4. Empirical Evidence and Benchmarks
Empirical evaluations span synthetic scenarios, realistic long-term tasks, and human ratings.
| System | Key Metric/Result | Testbed/Setting |
|---|---|---|
| Collaborative Memory | Accuracy > 0.90, up to 61% fewer resource calls | Multi-user MultiHop-RAG, SciQAG |
| TraceMem | MultiHop: 0.9220, Temporal: 0.8660 (SOTA) | LoCoMo benchmark (Shu et al., 10 Feb 2026) |
| Wormhole Memory | F1: mean 0.9213, retrieval acc: 0.937 | CoQA; 0% cross-dialogue retrieval for baselines |
| EMMA (MISC dataset) | Consistency ≈4.9, Engagingness ≈4.63, Memorability ≈4.6 (1–5 scale) | Human eval on 8.5K episodes (Jang et al., 2024) |
| CogMem | Reasoning acc: 0.93 (full), bounded token growth | TurnBench-MultiStep (extended reasoning) |
| CREEM | Reduces contradiction, improves QA accuracy/memorability in multi-session dialog | Custom multi-session dialogue tasks (Kim et al., 2024) |
| DRMN | BLEU: 28.96 (CDD), 23.42 (JDDC); 34–41% drop without shared memory | Large-scale legal/e-commerce datasets (Ji et al., 2021) |
Ablation studies in TraceMem and DRMN confirm that disabling cross-session sharing or narrative/thematic consolidation results in marked decreases in multi-hop, temporal, and overall accuracy.
5. Practical Implementations and Workflows
Practical memory sharing systems vary by degree of automation, transparency, and integration:
- Collaborative Memory enforces end-to-end auditing with formal provenance and stores every write/read operation for compliance.
- TraceMem structures interaction histories into searchable narrative threads, exposing precise retrieval justifications.
- Memory Sandbox foregrounds user agency—objects are shared or edited manually, with visibility flags controlling LLM context inclusion (Huang et al., 2023).
- EMMA enables seamless retrieval and updating of egocentric memories, crucial for handling dynamic conversation partner changes in real-world, multi-session settings.
- DRMN performs retrieval, memory read, and integration implicitly in the neural architecture, focusing on latent transfer from analogous tasks without surface-level exposure to the user (Ji et al., 2021).
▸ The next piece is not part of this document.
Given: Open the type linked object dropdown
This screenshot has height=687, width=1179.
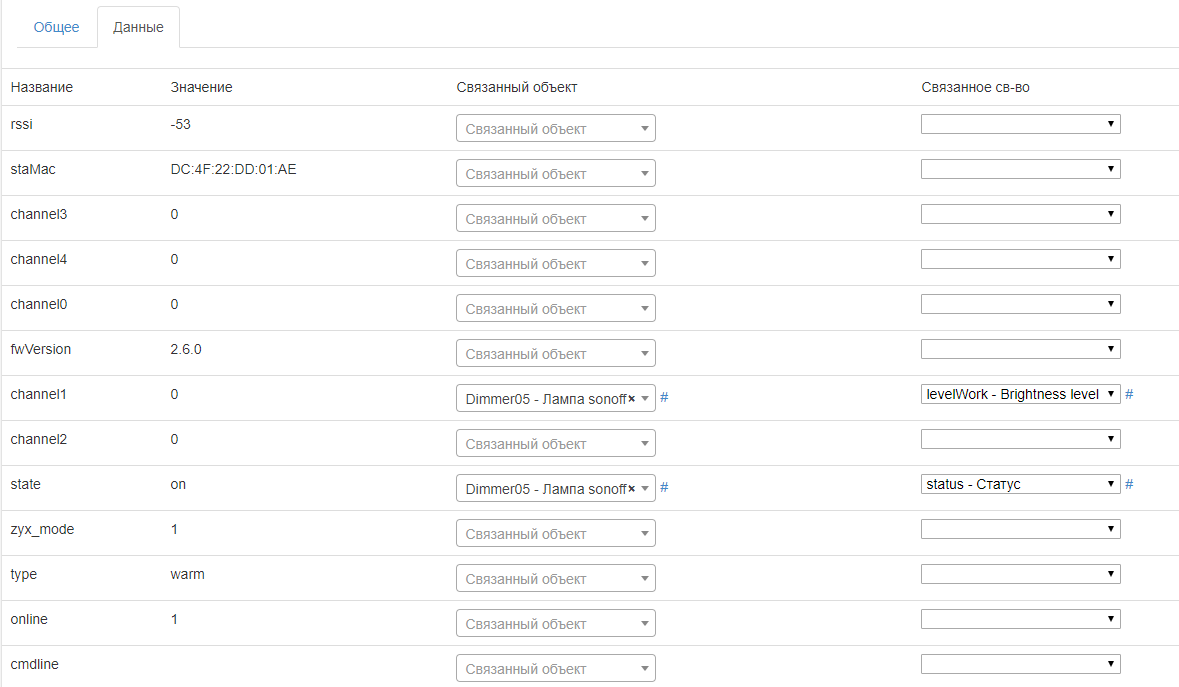Looking at the screenshot, I should 555,579.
6. Limitations, Open Problems, and Prospects
Documented constraints and open challenges include:
- Scale and Robustness: Collaborative Memory notes the gap between synthetic/small-scale scenarios and enterprise-grade concurrency or role churn (Rezazadeh et al., 23 May 2025). Wormhole Memory’s evaluation is performed in Python simulation rather than transformer-embedded production use (Wang, 24 Jan 2025).
- Forgetting and Reconsolidation: TraceMem, CREEM, and CogMem all identify the challenge of controlled forgetting and memory rewriting (“reconsolidation”) at recall time (Shu et al., 10 Feb 2026, Kim et al., 2024, Zhang et al., 16 Dec 2025).
- Policy Lapses and Hallucinations: Even with strict policies, unpredictable LLM outputs may cause policy breaches (Rezazadeh et al., 23 May 2025).
- Representation and Prioritization: TraceMem and CogMem consider richer memory representations (e.g., knowledge graphs, hierarchical trees) and adaptive, personality-conditioned prioritization as future work (Zhang et al., 16 Dec 2025, Shu et al., 10 Feb 2026).
- Retrieval Efficiency: Nonlinear retrieval (WMM) and hierarchical compression (CogMem) provide bounded runtime, but may require multi-tiered infrastructure as memory grows (Wang, 24 Jan 2025, Zhang et al., 16 Dec 2025).
Further extensions include integration of multimodal data, formal verification of access invariants, and scaling to real-time, high-throughput, many-agent deployments.
7. Historical Context and Comparative Perspectives
Interest in cross-conversation memory grew out of recognition that single-session context is insufficient for high-quality, consistent AI-driven interaction. Early systems (e.g., DRMN (Ji et al., 2021)) focused on leveraging similar conversations for improved utterance generation. Successive work delineated explicit private/shared partitioning, dynamic access graphs, and cognitive narrative models. Recent architectures, exemplified by Collaborative Memory and CogMem, unify provenance, auditability, structured retrieval, and dynamic adaptation, setting the direction for future research and real-world LLM agent systems.